2. Network delay. In general, banks provide quotes to traders, traders provide quotes to clients, and the client's trading orders will reach the traders' servers and then be forwarded to the banking system and traded. In the transmission process, there is often a small delay. Although it is usually not detected, once there is a sharp fluctuation in the market, the server can not handle the delay, resulting in a slip point.


Characteristics of sliding points


1. Many liquidity providers become more cautious in times of volatility, such as non-farm markets. They may stop quoting or increase spreads, which is why many trading platforms restrict trading before and after the non-farm data.


2. In the forex market, the slip points encountered by traders on different trading platforms will also be different, mainly due to the different quotes of different liquidity providers. Remind everyone to pay special attention to this risk when the exchange rate fluctuates sharply such as the night of the non-farm.


3. Slippage is more likely to occur in light trading markets, because light trading is more likely to amplify market volatility, which in turn causes slippage to expand. Mainstream foreign exchange currency liquidity is more adequate, which helps effectively reduce the occurrence of slippage.
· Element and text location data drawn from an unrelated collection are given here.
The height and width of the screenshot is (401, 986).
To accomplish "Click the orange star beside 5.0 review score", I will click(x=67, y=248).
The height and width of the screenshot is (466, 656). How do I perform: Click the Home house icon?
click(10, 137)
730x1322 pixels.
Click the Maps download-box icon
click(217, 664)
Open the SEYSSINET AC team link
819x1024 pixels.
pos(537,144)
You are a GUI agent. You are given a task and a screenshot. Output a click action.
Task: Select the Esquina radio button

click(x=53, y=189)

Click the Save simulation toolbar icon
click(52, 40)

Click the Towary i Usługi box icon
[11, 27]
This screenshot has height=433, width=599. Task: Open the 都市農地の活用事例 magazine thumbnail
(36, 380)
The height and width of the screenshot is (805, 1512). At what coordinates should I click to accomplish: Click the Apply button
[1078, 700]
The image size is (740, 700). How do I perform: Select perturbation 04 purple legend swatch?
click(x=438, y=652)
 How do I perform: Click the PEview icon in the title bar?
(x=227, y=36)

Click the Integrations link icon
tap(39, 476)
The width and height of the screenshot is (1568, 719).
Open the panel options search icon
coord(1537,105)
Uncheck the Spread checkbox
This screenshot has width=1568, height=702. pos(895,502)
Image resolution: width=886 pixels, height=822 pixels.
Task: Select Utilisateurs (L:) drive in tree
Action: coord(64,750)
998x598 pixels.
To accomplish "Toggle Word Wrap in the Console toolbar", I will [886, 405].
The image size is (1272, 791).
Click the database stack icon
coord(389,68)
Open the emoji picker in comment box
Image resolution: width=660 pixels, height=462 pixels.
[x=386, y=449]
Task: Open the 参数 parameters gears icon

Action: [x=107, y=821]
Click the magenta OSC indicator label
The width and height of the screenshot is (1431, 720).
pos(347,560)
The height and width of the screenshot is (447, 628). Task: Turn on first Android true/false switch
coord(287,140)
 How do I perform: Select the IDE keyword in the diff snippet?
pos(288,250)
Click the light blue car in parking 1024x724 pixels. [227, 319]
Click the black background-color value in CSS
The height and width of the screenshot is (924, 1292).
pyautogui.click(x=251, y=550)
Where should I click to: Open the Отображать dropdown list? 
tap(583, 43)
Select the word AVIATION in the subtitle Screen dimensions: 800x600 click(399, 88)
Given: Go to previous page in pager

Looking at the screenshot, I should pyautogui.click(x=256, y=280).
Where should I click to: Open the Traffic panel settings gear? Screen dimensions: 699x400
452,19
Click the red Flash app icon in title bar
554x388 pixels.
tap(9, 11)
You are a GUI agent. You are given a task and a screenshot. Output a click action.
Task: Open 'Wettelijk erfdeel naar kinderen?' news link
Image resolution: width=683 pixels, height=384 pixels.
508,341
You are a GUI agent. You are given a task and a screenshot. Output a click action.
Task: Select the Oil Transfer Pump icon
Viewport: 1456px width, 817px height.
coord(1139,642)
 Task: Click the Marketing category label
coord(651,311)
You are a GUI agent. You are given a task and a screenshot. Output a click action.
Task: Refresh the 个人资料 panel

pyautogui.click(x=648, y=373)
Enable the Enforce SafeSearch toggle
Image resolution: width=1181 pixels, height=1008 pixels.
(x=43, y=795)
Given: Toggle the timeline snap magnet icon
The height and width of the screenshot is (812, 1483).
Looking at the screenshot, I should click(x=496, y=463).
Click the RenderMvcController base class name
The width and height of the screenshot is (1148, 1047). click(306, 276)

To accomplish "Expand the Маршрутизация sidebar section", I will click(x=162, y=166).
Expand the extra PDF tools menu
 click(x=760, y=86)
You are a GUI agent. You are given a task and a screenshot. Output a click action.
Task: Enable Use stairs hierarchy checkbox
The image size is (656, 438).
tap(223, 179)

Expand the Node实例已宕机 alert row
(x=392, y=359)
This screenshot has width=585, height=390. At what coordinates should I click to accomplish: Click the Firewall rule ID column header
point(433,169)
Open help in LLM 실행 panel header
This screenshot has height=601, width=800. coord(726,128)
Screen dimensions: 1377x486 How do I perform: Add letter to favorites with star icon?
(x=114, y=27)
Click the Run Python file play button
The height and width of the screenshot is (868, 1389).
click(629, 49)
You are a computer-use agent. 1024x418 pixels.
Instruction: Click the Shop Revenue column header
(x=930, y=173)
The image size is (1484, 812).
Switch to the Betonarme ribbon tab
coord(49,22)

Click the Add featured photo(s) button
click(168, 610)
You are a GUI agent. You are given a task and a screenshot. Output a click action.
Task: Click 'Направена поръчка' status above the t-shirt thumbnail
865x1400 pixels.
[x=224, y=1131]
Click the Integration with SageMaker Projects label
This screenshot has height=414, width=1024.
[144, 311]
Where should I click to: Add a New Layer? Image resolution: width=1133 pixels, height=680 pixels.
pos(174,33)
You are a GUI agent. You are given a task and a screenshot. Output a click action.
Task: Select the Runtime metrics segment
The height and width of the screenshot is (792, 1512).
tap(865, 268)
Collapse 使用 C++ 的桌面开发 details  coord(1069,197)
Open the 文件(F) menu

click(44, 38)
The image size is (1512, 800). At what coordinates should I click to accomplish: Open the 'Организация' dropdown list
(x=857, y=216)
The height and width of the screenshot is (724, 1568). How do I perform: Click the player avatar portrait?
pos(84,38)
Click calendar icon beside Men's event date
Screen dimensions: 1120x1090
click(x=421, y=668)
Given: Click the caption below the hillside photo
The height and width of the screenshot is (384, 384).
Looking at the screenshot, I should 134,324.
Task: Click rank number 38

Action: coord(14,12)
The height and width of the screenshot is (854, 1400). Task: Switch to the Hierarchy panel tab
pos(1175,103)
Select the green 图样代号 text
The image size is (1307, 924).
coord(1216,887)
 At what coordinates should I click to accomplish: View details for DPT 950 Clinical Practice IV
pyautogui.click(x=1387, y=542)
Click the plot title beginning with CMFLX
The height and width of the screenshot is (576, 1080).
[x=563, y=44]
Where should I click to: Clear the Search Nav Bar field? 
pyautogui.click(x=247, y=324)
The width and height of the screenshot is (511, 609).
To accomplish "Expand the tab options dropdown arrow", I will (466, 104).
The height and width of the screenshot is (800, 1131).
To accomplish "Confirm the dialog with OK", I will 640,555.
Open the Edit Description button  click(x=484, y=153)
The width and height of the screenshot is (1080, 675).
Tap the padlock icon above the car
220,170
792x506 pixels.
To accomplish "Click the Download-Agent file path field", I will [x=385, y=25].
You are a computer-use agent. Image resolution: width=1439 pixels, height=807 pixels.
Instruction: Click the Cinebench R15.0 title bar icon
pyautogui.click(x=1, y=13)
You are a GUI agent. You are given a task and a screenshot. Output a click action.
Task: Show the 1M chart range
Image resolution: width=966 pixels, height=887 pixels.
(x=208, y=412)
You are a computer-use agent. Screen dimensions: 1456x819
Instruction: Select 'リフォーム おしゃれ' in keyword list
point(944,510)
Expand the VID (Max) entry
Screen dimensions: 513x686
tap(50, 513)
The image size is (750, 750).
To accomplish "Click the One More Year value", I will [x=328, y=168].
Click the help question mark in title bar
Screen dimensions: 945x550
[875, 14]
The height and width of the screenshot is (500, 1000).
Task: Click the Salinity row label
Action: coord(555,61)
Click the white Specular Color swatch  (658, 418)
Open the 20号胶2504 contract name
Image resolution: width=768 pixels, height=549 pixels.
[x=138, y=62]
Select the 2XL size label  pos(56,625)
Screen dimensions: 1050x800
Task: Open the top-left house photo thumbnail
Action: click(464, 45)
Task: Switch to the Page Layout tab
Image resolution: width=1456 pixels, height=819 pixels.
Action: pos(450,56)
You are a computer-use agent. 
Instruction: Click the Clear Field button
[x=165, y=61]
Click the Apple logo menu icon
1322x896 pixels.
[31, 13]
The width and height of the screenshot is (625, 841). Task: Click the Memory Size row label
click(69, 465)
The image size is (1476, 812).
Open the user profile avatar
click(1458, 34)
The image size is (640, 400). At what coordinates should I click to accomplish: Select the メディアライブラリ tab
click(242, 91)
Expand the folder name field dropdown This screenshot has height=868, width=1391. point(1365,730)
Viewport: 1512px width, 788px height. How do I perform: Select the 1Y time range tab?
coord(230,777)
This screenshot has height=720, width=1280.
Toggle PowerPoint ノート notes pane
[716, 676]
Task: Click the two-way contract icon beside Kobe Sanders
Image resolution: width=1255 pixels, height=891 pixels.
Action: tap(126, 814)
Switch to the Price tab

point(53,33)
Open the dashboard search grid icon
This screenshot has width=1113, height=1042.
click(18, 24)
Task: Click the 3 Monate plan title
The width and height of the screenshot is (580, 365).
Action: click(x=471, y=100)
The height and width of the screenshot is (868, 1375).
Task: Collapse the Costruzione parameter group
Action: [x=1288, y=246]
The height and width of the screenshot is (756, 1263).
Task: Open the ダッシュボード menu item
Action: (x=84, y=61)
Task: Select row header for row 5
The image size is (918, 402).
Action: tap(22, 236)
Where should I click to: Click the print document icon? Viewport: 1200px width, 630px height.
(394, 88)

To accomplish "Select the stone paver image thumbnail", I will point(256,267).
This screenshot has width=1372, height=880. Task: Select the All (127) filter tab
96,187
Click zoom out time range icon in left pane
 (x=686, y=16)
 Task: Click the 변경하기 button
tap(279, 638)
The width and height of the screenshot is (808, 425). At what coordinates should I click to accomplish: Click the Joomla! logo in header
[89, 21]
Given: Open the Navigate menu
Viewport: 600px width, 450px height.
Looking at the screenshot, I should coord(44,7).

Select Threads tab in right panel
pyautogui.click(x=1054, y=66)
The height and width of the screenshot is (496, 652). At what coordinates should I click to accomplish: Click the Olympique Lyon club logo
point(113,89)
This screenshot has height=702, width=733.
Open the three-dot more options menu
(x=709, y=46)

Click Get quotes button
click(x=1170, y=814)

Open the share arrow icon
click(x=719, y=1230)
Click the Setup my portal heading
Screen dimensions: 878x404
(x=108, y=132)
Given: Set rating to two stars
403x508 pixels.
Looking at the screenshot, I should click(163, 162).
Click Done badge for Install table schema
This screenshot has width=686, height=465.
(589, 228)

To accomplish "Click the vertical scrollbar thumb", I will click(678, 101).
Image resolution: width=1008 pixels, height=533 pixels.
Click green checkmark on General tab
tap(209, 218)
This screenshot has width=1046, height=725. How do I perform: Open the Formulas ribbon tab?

If you trade forex during trading hours in London and New York, most currency pairs are very liquid and there are fewer slippage points.


4, the normal market slip point has a positive slip point and a reverse slip point, the probability of both is equal. Usually traders set a stop loss to reduce their risk. In this case, once the price hits the stop loss, the broker buys or sells at the current market price, which may be higher or lower than the client's stop loss price. In this case the customer may experience a positive slip point or a negative slip point.


Several cases of positive slip point:


1, stop loss orders: All stop loss orders are executed in accordance with the "market execution", at VWAP (weighted average price), if the final price is higher than the stop loss price you set, it is called the positive slip point.


2, Limit order: The limit order is executed at the price you requested or better, in which case you will receive a positive slip point. Stop-profit orders are also included, and when the market reaches the "stop-profit price", the order is executed with a limit order.


What should I do about slippage


In forex trading, we must know how to avoid the problems caused by the slip point: in fact, the slip point problem can not really avoid it, because it is impossible to predict the range of the slip point, in the real market, we cannot predict the next price, so we cannot give the range of the slip point.


So traders should always check the financial calendar to make sure they avoid trading before and after big risk events. The second is to try not to heavy trading, it is recommended to keep enough margin to withstand unpredictable short jumps. Only with the correct understanding of the slip point can you have a more perfect operation in the forex trading process.